(begin)
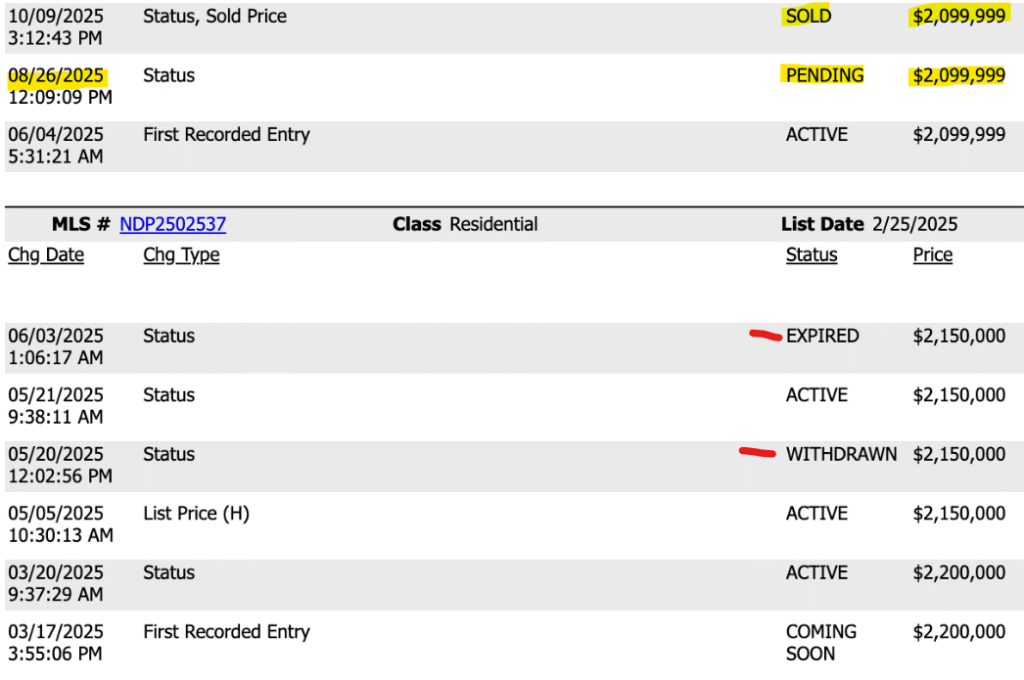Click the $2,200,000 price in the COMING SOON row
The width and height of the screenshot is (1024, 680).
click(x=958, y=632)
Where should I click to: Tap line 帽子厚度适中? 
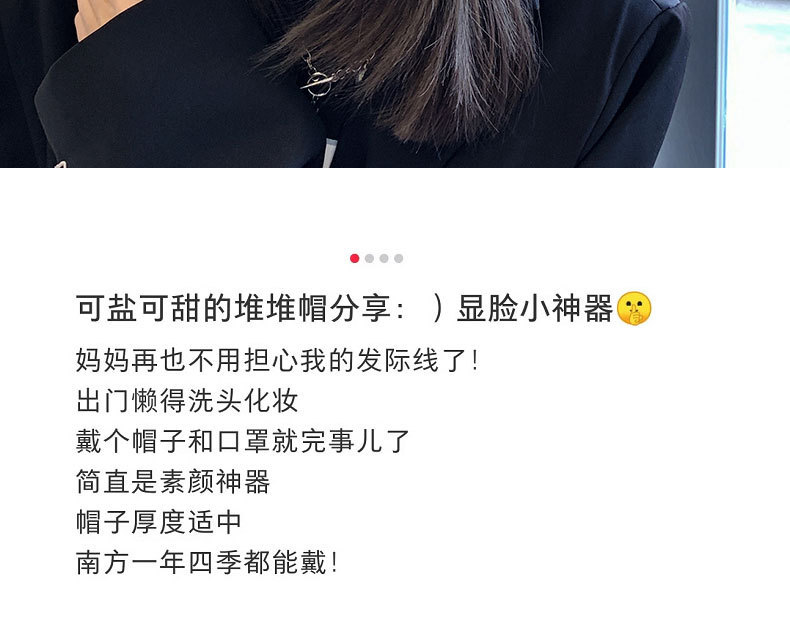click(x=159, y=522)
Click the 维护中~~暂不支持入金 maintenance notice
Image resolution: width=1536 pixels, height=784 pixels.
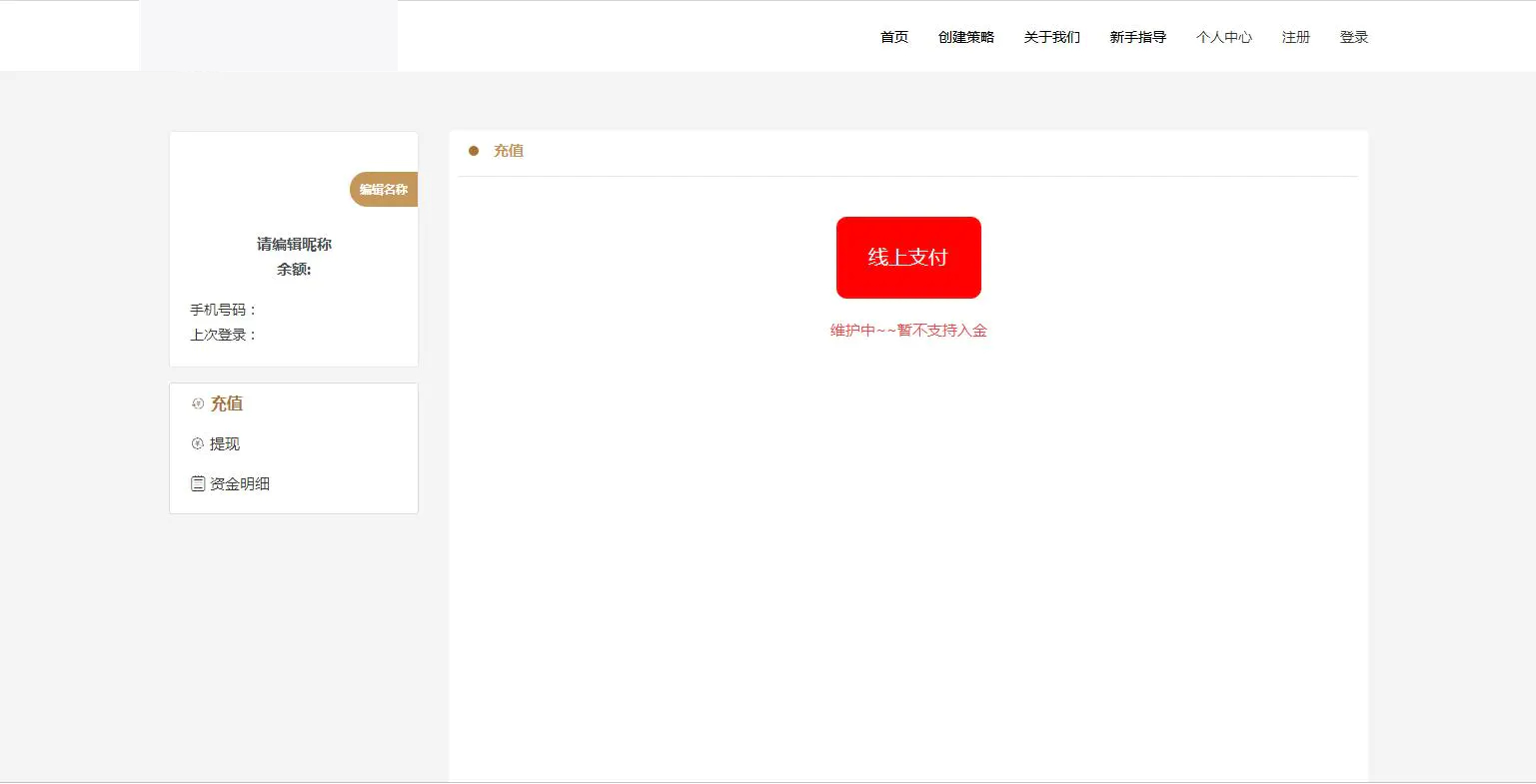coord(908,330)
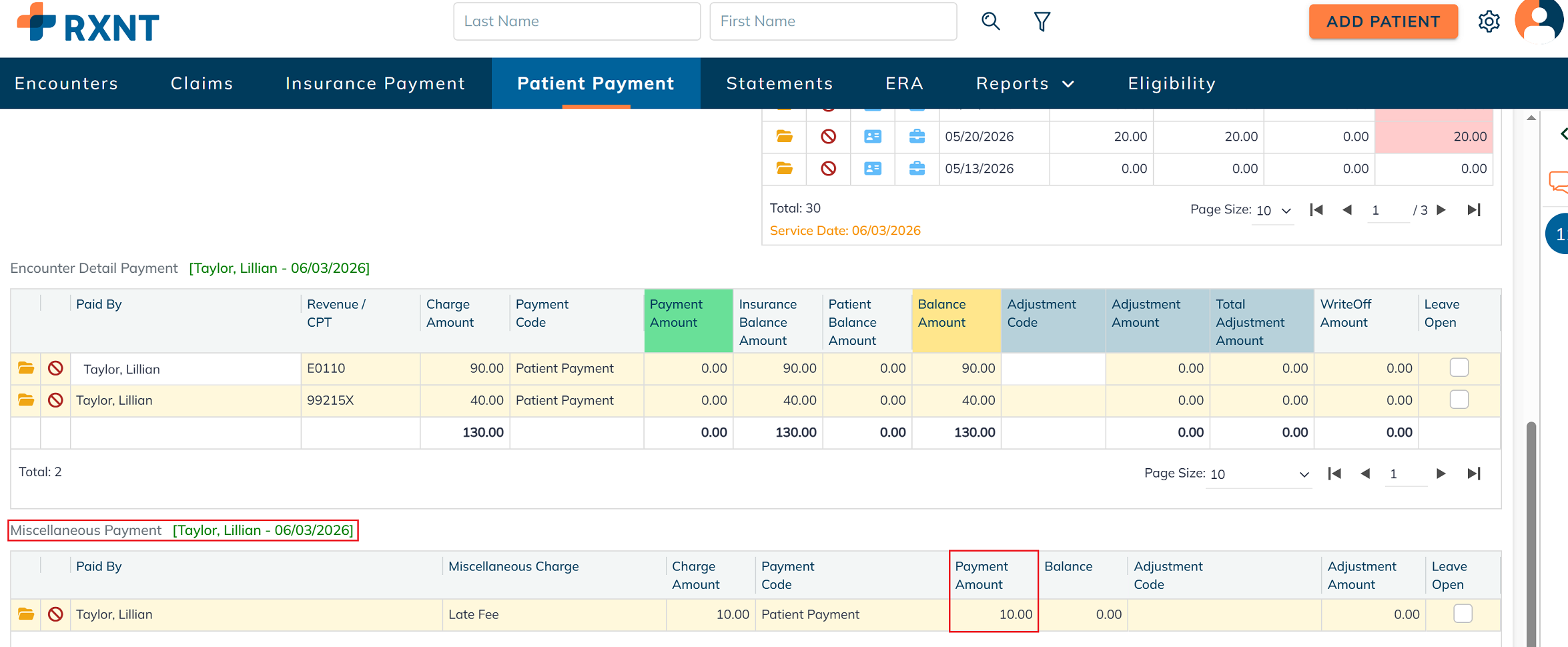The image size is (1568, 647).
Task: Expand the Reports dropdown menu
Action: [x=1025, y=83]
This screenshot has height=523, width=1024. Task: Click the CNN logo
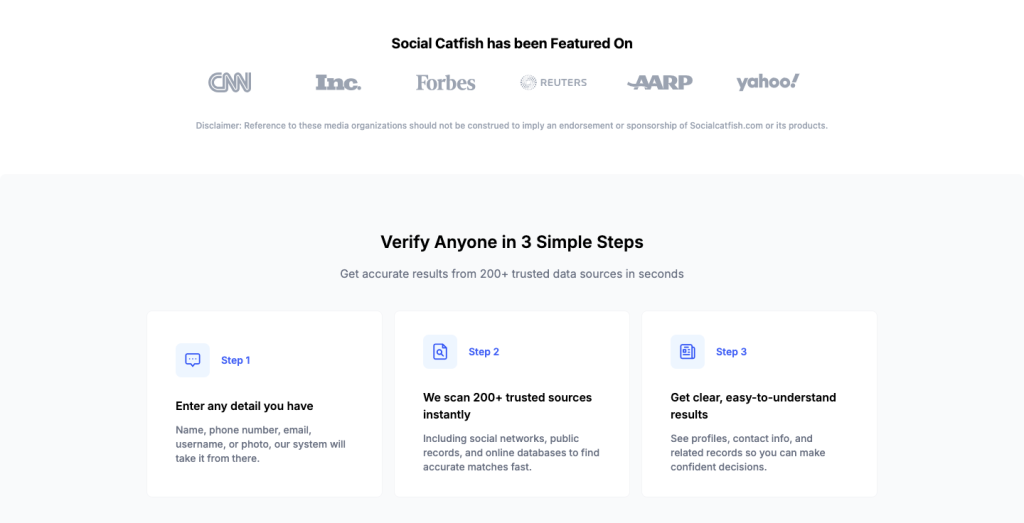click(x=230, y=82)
(end)
__GIVEN PROBLEM__
Please copy word for word the lines running from the one containing "Where should I click to: Tap line 帽子厚度适中?" through the last line, leaving out the pictures.

__FULL OUTPUT__
Where should I click to: Tap line 帽子厚度适中? 
click(x=159, y=522)
Click the 维护中~~暂不支持入金 maintenance notice
Image resolution: width=1536 pixels, height=784 pixels.
coord(908,330)
The image size is (1568, 647).
Task: Expand the Reports dropdown menu
Action: [x=1025, y=83]
This screenshot has height=523, width=1024. Task: Click the CNN logo
click(x=230, y=82)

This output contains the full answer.